Hakan derin bir nefes aldı. "Belki de sadece oğluna ev arıyordur. Şairhanım Varnata'nın en ucuz ilçesi, biliyorsun. Bence tesadüf ama tabii ki önlem almalıyız."

"Çocuk VASOBİL'de okuyor. Okul da ev de Akıncı'da, Şairhanım'a iki saat uzaklıkta. Varnata'nın kuzeyinde yaşayan birinin, güney ilçesinden bir ev tutması mantıksız. Aradaki fiyat farkı yol parası ve zaman kaybına değmez."

Başkan bir süre düşündü ve yüzündeki ifade değişti.

"Ne oldu?" dedi Kerem.

"Yeğenim... Aslı... Geçenlerde Kurtuluş Bey'den Boran Saraçoviç için yardım istemişti. Rüstem'in evinde kalıyordu Boran."

Kerem düşünürken Hakan sözlerine devam etti.

"Aslında, Kurtuluş, Gece Piyadeleri'ni isim olarak biliyor. Yıllar önce sadece kafamda bir tasarı halindeyken ona bahsetmiştim. O zaman yakın dosttuk. Aramıza siyaset girmemişti. En iyisi ona piyadeleri anlatayım."

"Lütfen, böyle bir şey yapmayın!" dedi Kerem. Kaşlarını kaldırmış, alnı çizgilerle dolmuştu.

"Kuş kokusu alan bir kediyi durduramazsın. Onun merakını dindirmemiz lazım, yoksa yerinde durmaz. Ülke güvenliği için gerekli bir oluşum olduğuna onu ikna edebilirim ki gerçekten de öyle. Yasa dışı bir birim ama birilerinin yasal bir şekilde ülkeyi mahvetmemesi için gerekli."

Emekli avukat sessiz bir itirazla dudaklarını ısırdı.

"Jenna derhal o evden ayrılmalı," diye ekledi Hakan. "Belediyeyi de arayayım, Rüstem'in evine yıkım kararı versinler. O perili evden bir kurtulalım, değilse başımıza iş açılacak."

Bu sırada çalan zil, ağ gibi beynini saran düşünceleri böldü. Hakan'ın sipariş ettiği kuru pastalar gelmişti. Çay ocağını arayıp büyük bardakta iki çay istedi. Masanın kenarında katlı halde duran günün gazetesini aldı ve göz gezdirdi. Henüz fırsat bulabilmişti, önce toplantı, sonra hesapta olmayan gizli görüşme derken... Sürmanşetteki haberi okuyunca önce şaşırdı. Sonra kahkaha attı.
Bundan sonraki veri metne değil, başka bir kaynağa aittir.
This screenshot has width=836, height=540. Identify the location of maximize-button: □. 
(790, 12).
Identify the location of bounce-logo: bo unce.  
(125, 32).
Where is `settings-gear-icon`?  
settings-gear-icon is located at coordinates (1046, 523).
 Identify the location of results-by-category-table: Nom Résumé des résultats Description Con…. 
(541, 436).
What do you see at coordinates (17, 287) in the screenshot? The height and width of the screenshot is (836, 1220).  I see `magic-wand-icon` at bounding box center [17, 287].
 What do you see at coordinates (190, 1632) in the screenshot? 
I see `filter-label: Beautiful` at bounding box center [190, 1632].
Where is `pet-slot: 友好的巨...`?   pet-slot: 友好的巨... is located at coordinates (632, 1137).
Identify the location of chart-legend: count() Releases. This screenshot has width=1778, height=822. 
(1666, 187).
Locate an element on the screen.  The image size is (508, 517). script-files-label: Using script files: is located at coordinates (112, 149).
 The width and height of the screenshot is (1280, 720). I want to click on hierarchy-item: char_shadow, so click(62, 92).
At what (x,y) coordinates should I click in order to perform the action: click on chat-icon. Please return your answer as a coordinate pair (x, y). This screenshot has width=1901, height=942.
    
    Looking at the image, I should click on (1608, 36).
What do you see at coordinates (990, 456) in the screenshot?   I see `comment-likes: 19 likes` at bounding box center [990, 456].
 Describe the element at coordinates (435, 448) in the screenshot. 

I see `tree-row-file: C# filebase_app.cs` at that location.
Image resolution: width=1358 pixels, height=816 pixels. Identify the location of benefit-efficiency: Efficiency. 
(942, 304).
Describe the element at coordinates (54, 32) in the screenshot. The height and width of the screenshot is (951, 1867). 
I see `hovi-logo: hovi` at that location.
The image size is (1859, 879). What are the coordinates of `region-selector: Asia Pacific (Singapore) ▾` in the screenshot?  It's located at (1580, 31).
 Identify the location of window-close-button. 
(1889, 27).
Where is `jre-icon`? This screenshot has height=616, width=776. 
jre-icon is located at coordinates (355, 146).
Kahkahası dinince gazeteyi Kerem'e doğru uzatıp haberi gösterdi. Taylan Karayel, dün kimliği meçhul birileri tarafından kaçırılıp serbest bırakıldığını iddia ediyordu. Gazetecilere "Fidye istediler. Parayı sonradan ödeyeceğime söz vererek ellerinden kurtulabildim. Eşkıyaları bulması konusunda Avar adaletine güveniyorum." demişti.